#### [Given passage]
-- Opening Marker --

Forecasting RevPar and Occupancy During an Era of Uncertainty
- Posted by Kate Hinson
- On April 13, 2020
Times are changing fast, and it’s safe to say the initial projections for 2020 occupancy and RevPar have gone out the window.
The U.S. hotel industry is projected to report a 50.6% decline in revenue per available room (RevPAR) in 2020. Even prediction models for COVID-19 peaks have been adjusted as we gather more information and more states implement stay-at-home ordinances.
This article covers the key sources we’re using to try understanding forecasted RevPar and occupancy for the rest of the year and into 2021.
Important reminder: all forecasts are based on the information we know right now. Every recession or major event that has impacted the industry will behave a little differently.
Both STR and CBRE have a steady pulse on changes within the industry. With data filing into their systems daily, their projections show a reasonable picture of what the rest of 2020 will bring.

-- Closing Marker --

#### [What to do]
1: Transcribe the stretch of the hotel forecasting article from "Forecasting RevPar and" through "a little differently.".
2: Please summarize the hotel forecasting article in two sentences.

[Collection entries]
-- Opening Marker --

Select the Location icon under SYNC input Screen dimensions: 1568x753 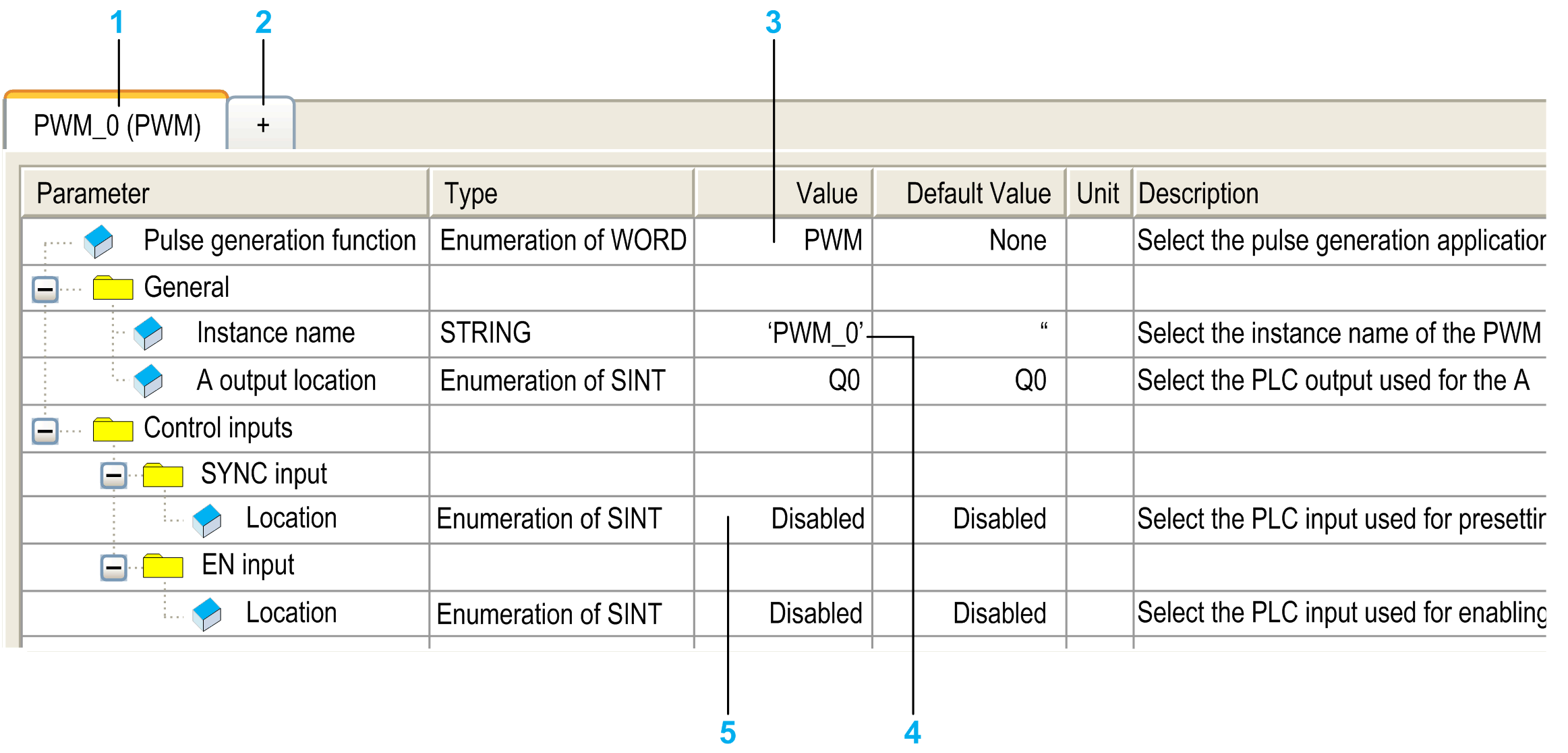pyautogui.click(x=206, y=519)
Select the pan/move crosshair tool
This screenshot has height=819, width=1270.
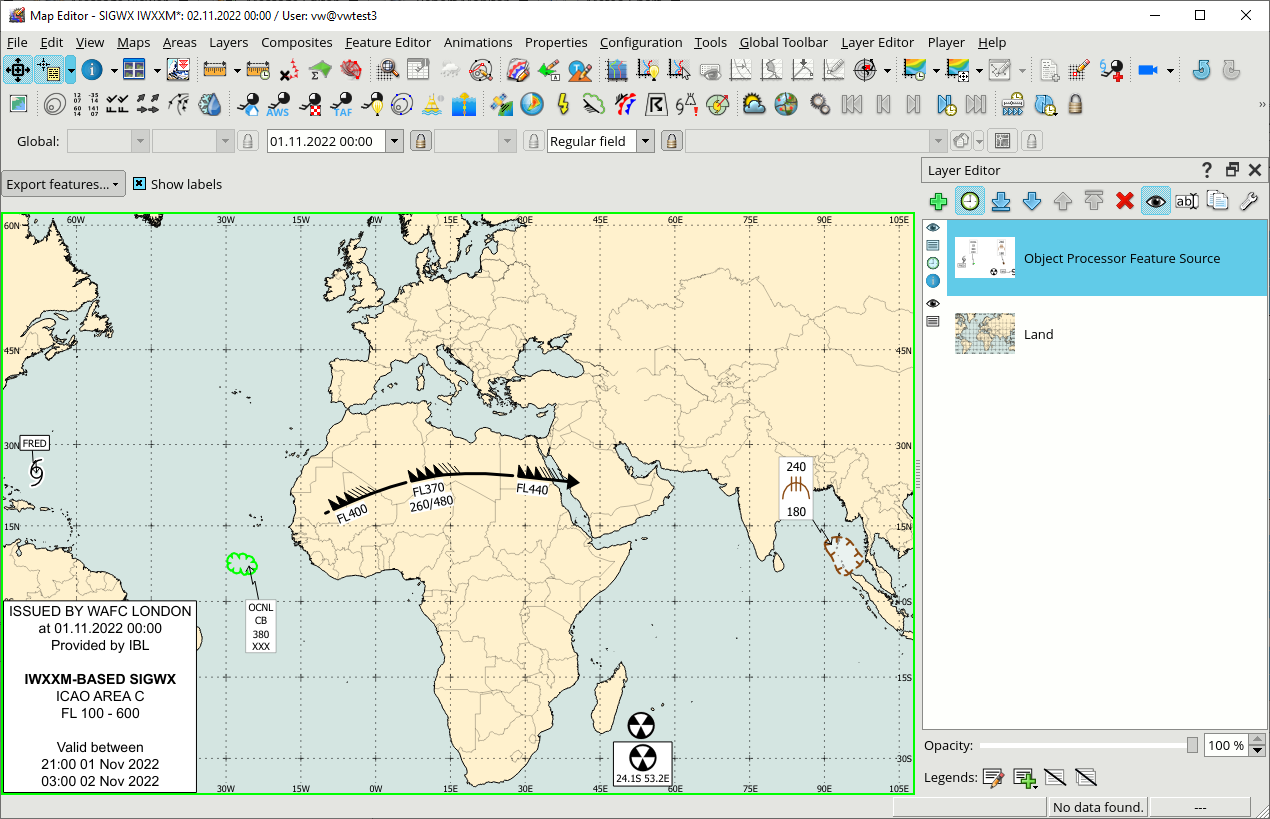pos(17,70)
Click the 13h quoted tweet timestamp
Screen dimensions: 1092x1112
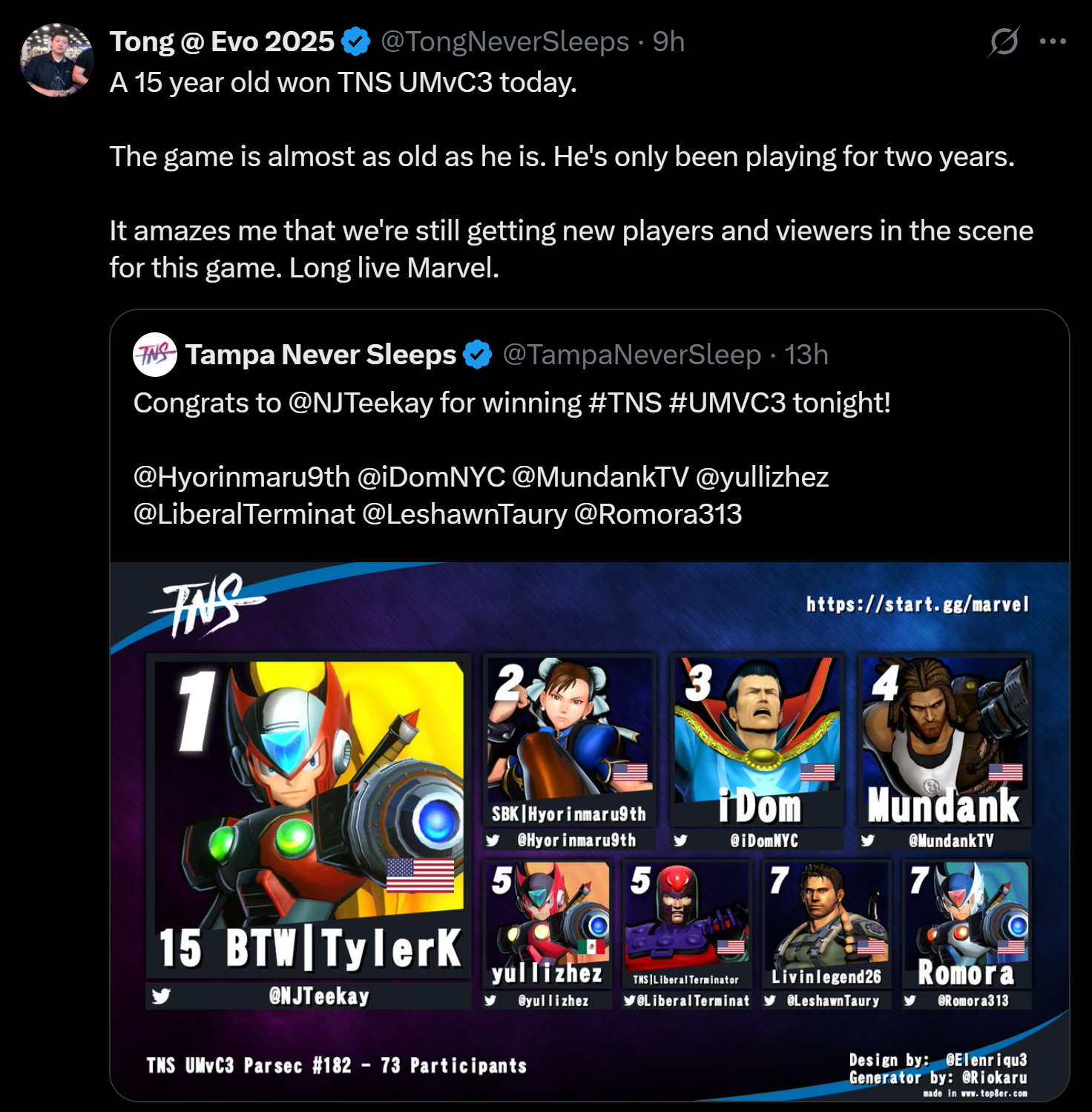tap(806, 355)
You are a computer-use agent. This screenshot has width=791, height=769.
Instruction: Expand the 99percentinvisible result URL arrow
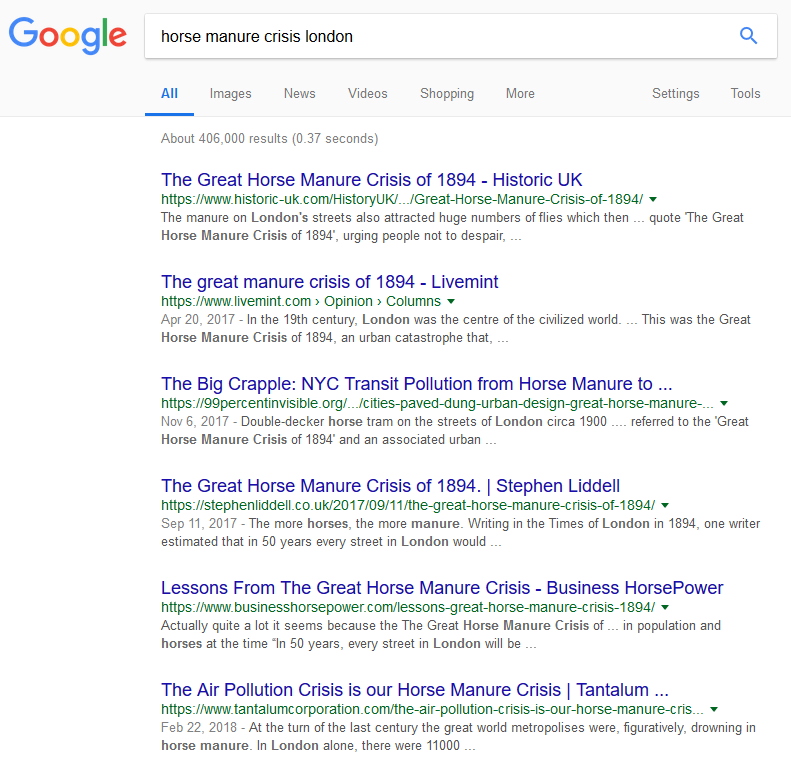tap(724, 403)
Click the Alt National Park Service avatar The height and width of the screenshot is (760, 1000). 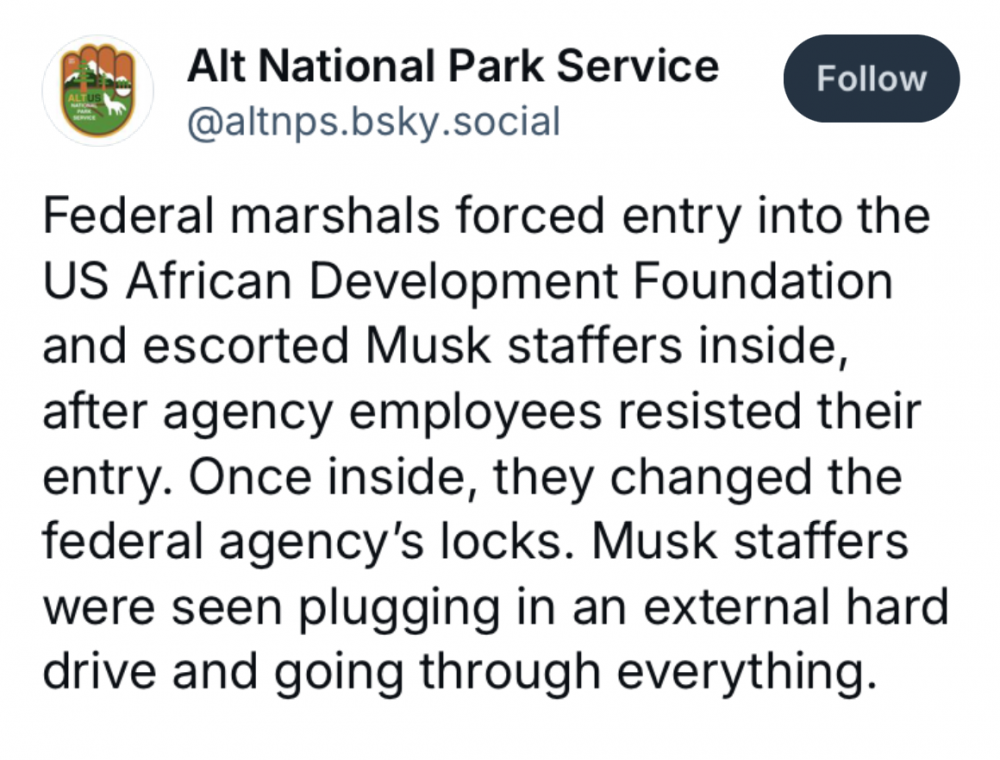point(97,90)
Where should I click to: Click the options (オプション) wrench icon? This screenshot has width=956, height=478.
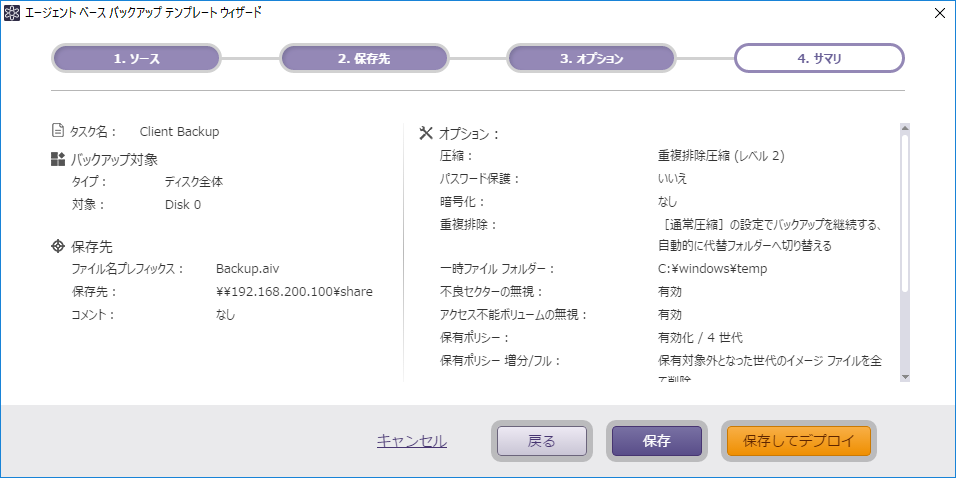pos(425,133)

-- Closing Marker --

#### [Solutions in order]
1:
Forecasting RevPar and Occupancy During an Era of Uncertainty
- Posted by Kate Hinson
- On April 13, 2020
Times are changing fast, and it’s safe to say the initial projections for 2020 occupancy and RevPar have gone out the window.
The U.S. hotel industry is projected to report a 50.6% decline in revenue per available room (RevPAR) in 2020. Even prediction models for COVID-19 peaks have been adjusted as we gather more information and more states implement stay-at-home ordinances.
This article covers the key sources we’re using to try understanding forecasted RevPar and occupancy for the rest of the year and into 2021.
Important reminder: all forecasts are based on the information we know right now. Every recession or major event that has impacted the industry will behave a little differently.

2: Initial projections for 2020 hotel occupancy and RevPar no longer hold, and the U.S. hotel industry is projected to report a 50.6% decline in RevPAR in 2020. The article covers sources for forecasting RevPar and occupancy, stressing that forecasts rest on currently known information and pointing to STR and CBRE, whose daily data gives a reasonable picture of the rest of 2020.